George Orwell, Mil Novecentos e Oitenta e Quatro, trad. Ana Luísa Faria, 3ª ed., Lisboa: Edições Antígona, 1999, p. 88. 

Wednesday, April 2, 2014

OBSOLETO




"- A Décima Primeira Edição vai ser a edição definitiva - disse. - Estamos a dar ao idioma a sua forma final, a forma que há-de ter quando ninguém falar nenhuma outra língua. Quando chegarmos ao fim, pessoas como tu terão que aprendê-la de novo. Julgas com certeza que a nossa principal tarefa é inventar palavras novas. Mas não é nada disso! Estamos é a destruir palavras, dezenas, centenas de palavras por dia. Estamos a reduzir a língua ao seu esqueleto. A Décima Primeira Edição não há-de conter uma única palavra susceptível de se tornar obsoleta antes do ano 2050."

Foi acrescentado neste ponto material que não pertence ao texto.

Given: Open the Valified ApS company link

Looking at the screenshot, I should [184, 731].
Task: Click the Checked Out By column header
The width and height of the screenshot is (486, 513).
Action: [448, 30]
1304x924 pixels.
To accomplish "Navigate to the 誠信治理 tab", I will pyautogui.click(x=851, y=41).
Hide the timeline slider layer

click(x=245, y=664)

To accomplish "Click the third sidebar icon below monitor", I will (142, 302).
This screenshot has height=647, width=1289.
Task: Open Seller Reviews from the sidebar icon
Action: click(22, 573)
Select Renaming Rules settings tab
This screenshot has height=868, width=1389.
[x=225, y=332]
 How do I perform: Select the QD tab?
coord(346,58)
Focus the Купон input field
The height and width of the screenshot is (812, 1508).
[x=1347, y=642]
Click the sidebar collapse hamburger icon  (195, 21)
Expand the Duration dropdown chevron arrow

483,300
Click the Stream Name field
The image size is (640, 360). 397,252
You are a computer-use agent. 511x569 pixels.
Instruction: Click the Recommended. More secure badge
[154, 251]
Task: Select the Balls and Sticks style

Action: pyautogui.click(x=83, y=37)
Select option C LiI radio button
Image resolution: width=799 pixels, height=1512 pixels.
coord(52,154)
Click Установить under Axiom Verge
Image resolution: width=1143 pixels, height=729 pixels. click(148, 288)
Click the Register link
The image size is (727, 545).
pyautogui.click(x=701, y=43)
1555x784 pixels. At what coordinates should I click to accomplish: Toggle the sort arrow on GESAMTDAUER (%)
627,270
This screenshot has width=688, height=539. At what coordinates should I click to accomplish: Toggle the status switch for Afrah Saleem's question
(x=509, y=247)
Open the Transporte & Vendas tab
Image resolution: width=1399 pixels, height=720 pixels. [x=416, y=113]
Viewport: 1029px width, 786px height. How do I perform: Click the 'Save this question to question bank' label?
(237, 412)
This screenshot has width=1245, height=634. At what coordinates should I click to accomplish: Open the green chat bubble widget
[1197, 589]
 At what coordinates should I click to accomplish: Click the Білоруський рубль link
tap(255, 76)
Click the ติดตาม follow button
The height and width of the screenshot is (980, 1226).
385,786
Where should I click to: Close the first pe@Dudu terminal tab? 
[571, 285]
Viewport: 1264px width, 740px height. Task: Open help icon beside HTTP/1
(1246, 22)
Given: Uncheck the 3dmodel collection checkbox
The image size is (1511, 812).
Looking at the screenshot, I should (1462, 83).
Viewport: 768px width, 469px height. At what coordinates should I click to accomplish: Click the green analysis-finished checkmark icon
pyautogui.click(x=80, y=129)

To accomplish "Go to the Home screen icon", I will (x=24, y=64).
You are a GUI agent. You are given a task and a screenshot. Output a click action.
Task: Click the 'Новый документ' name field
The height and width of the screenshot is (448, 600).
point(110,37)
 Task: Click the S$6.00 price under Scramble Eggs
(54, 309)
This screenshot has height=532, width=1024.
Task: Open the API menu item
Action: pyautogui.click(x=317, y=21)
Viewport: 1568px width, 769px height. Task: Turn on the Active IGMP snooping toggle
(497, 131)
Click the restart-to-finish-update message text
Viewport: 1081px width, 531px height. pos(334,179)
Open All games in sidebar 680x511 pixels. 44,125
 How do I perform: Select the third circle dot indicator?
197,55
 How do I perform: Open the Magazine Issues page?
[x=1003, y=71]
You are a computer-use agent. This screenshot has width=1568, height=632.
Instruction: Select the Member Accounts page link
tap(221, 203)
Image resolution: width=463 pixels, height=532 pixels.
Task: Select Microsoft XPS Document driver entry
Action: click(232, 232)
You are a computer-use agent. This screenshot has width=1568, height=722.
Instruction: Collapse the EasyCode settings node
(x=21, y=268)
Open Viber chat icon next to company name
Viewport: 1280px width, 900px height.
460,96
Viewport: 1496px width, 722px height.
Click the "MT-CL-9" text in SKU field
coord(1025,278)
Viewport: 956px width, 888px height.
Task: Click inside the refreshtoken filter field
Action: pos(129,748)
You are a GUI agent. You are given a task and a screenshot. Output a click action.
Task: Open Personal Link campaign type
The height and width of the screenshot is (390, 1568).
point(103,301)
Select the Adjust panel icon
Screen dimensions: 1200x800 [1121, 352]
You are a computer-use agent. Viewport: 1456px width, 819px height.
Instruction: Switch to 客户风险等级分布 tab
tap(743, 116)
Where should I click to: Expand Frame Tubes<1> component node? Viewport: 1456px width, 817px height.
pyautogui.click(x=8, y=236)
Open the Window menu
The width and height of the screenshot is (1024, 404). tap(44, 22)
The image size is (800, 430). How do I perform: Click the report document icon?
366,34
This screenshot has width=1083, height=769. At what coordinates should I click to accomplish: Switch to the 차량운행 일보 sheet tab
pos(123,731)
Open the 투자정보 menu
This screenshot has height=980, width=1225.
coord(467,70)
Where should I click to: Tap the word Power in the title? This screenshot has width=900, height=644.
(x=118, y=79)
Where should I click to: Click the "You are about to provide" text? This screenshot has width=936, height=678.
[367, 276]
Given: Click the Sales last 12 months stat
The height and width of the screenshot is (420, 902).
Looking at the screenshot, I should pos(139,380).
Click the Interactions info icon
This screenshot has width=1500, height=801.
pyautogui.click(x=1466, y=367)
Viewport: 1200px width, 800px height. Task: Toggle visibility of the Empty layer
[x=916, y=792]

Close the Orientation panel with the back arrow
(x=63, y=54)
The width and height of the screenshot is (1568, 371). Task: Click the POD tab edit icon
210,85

George Orwell, Mil Novecentos e Oitenta e Quatro, trad. Ana Luísa Faria, Lisboa: Antígona, 1999, pp. 56-57. 

Tuesday, April 1, 2014

SENSÓRIO



"A natureza intrínseca das coisas está intimamente ligada às manifestações sensórias, e na sensação que nos dá a coisa observada objectivamente. Um certo aspecto do rosto, uma certa expressão fisionómica revela-nos um certo estado de alma, que não poderíamos conhecer sem aquela impressão."

Júlio Lourenço Pinto, Estética Naturalista, Lisboa: IN-CM, 1996, p. 35.